Johannes: Du meinst, Du willst wie Laurentius geröstet bzw. wie Klara in  Armut leben?

Isabel: Na ja, so groß muss meine Tat dann vielleicht doch nicht sein….

Johannes: Ich glaube, ich kenne das Gefühl. Ich wollte auch oft Großes für Jesus tun und wenn es nicht funktioniert hat, dann hätte ich manchmal am liebsten Feuer auf die Erde regnen lassen.

Isabel: Ja, aber euer Alltag war doch irgendwie spannend. Ihr standet an vorderster Front und wart jeden Tag mit Jesus zusammen! Mir kommt der Alltag oft so öde und völlig unspektakulär vor, fast würde ich sagen gottlos.

Johannes: Was glaubst du denn wie unser Alltag aussah bzw. der von Laurentius und Klara?

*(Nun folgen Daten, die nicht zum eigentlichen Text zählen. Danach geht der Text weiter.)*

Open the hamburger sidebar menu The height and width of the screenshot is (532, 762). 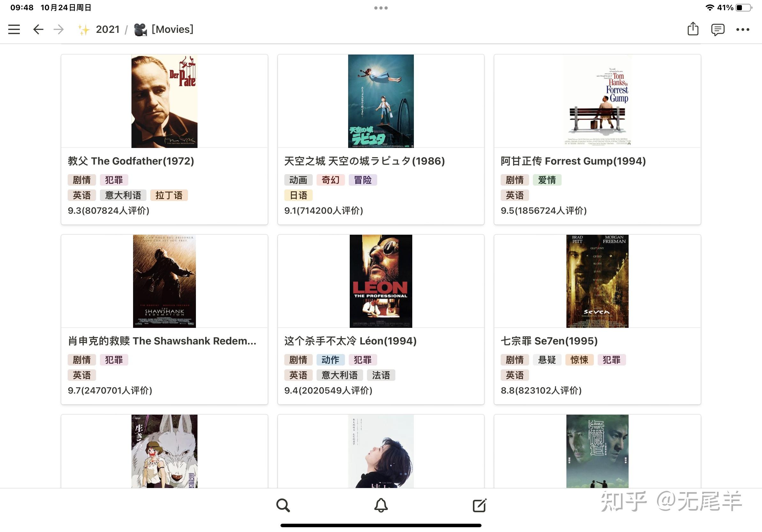[x=14, y=29]
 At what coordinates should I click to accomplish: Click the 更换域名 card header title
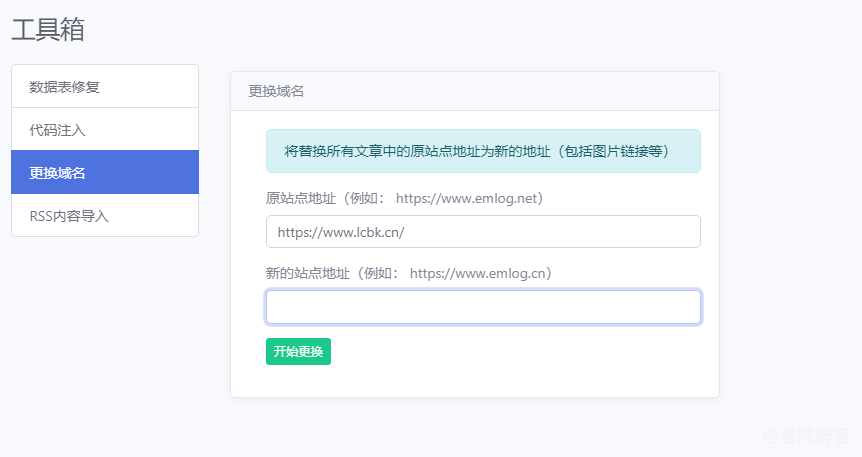[x=276, y=91]
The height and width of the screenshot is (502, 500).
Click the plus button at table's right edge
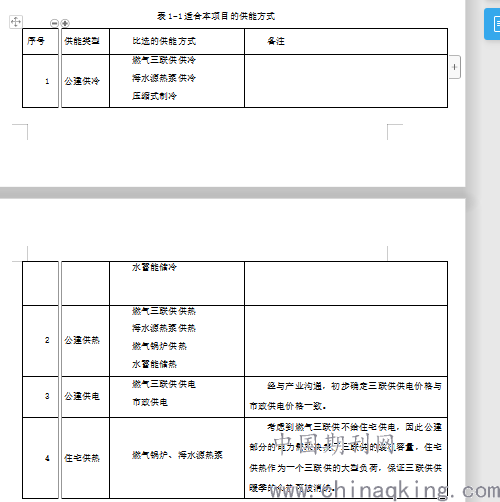454,67
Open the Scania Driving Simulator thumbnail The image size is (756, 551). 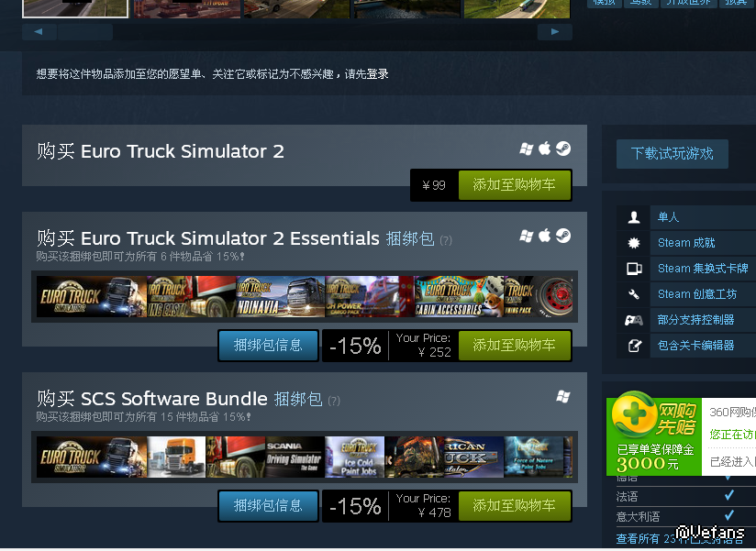coord(295,457)
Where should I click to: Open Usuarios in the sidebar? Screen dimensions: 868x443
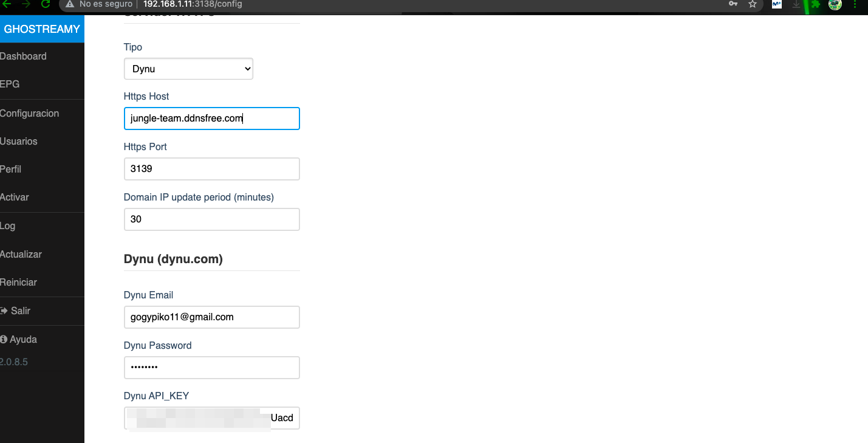19,142
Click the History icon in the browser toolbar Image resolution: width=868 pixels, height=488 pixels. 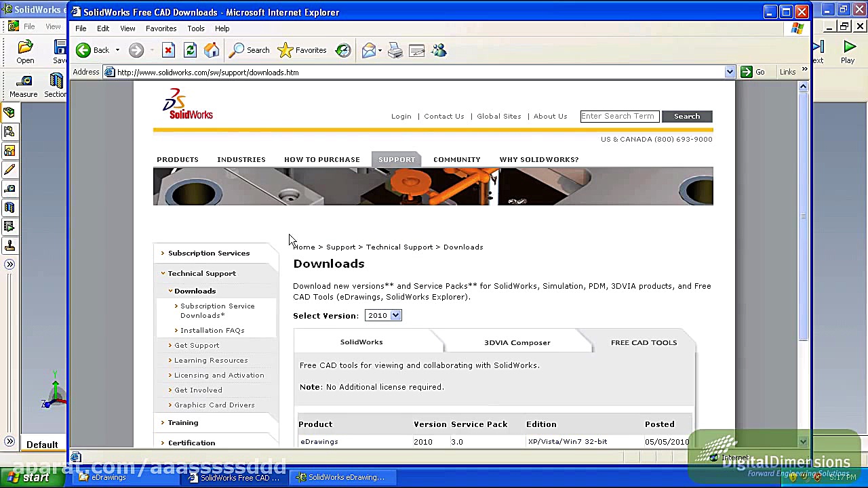point(343,50)
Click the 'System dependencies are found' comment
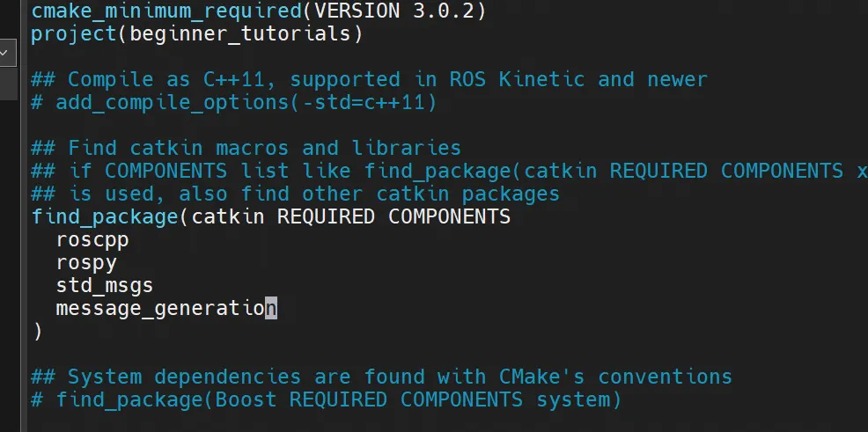Viewport: 868px width, 432px height. tap(381, 377)
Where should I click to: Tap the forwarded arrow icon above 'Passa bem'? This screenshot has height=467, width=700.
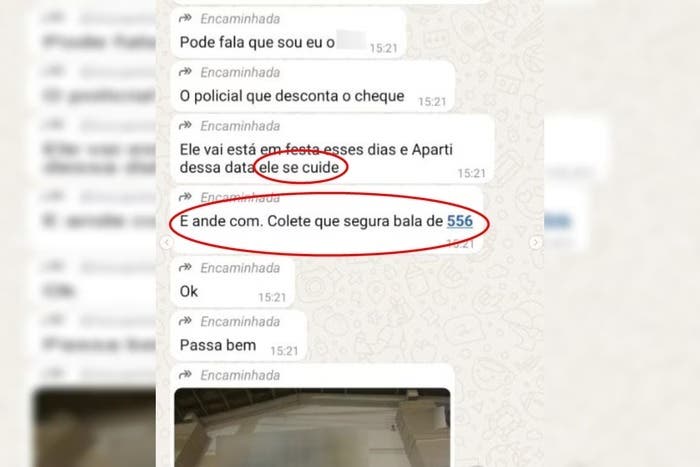185,321
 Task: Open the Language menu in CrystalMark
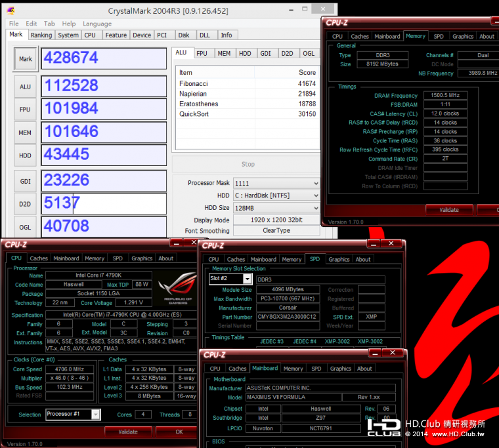97,24
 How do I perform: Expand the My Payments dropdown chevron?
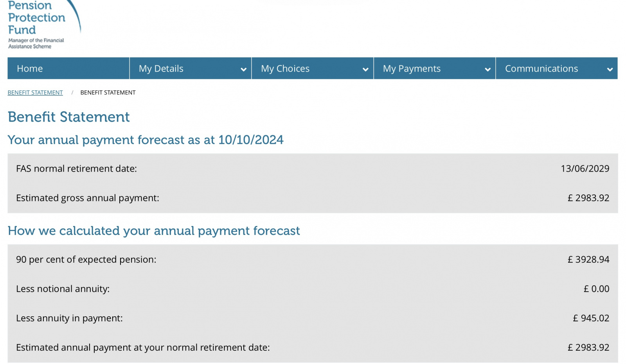pos(487,69)
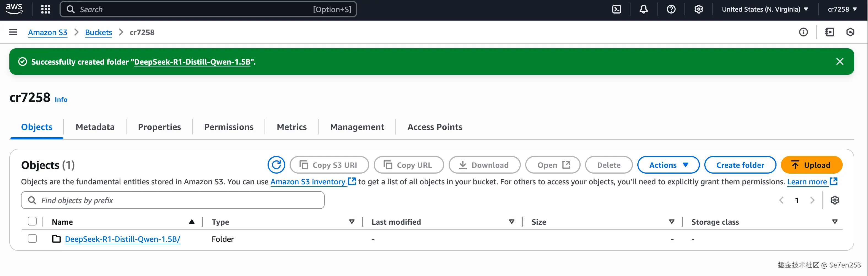Screen dimensions: 868x276
Task: Open the AWS services grid menu
Action: (45, 9)
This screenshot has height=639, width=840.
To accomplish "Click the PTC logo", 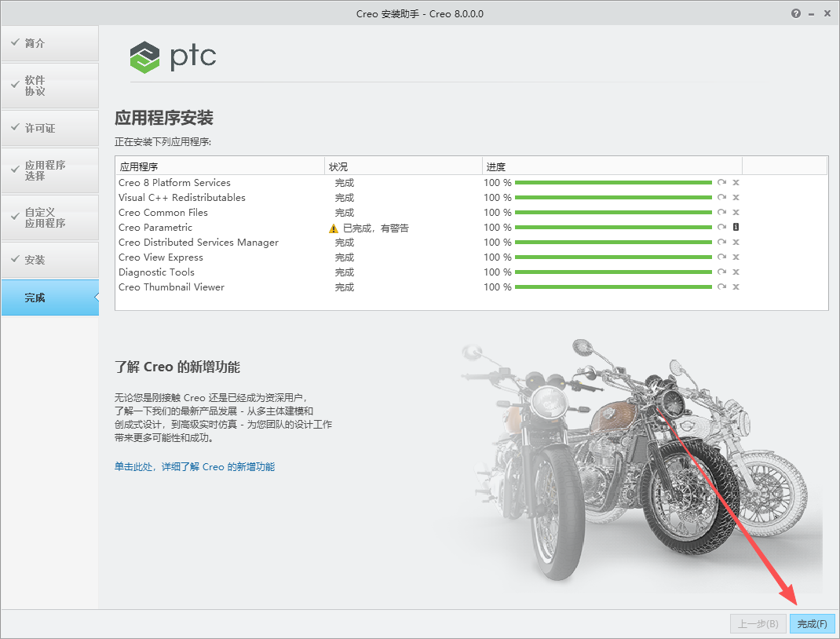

Isabel: Mmh, habe ich noch nie drüber nachgedacht, aber irgendwie stelle ich mir den Alltag eines Heiligen spannender vor, vielleicht spektakulärer….

Johannes: … mit regelmäßigen Visionen und Botschaften von Gott?

Isabel: Ja, vielleicht. So ein normaler Alltag scheint mir irgendwie zu unaufgeregt zum Heilig werden. Da ist so wenig Platz für große Taten.

Johannes: Was heißt denn für dich groß? Martyrium? Alles verlassen und in der Wüste leben? Ich bin froh, dass das nicht jeder macht, denn dann würden uns die Heiligen des Alltags fehlen. Im Übrigen glaube ich, dass der Alltag der Heiligen oft viel unspektakulärer war als wir das vielleicht denken.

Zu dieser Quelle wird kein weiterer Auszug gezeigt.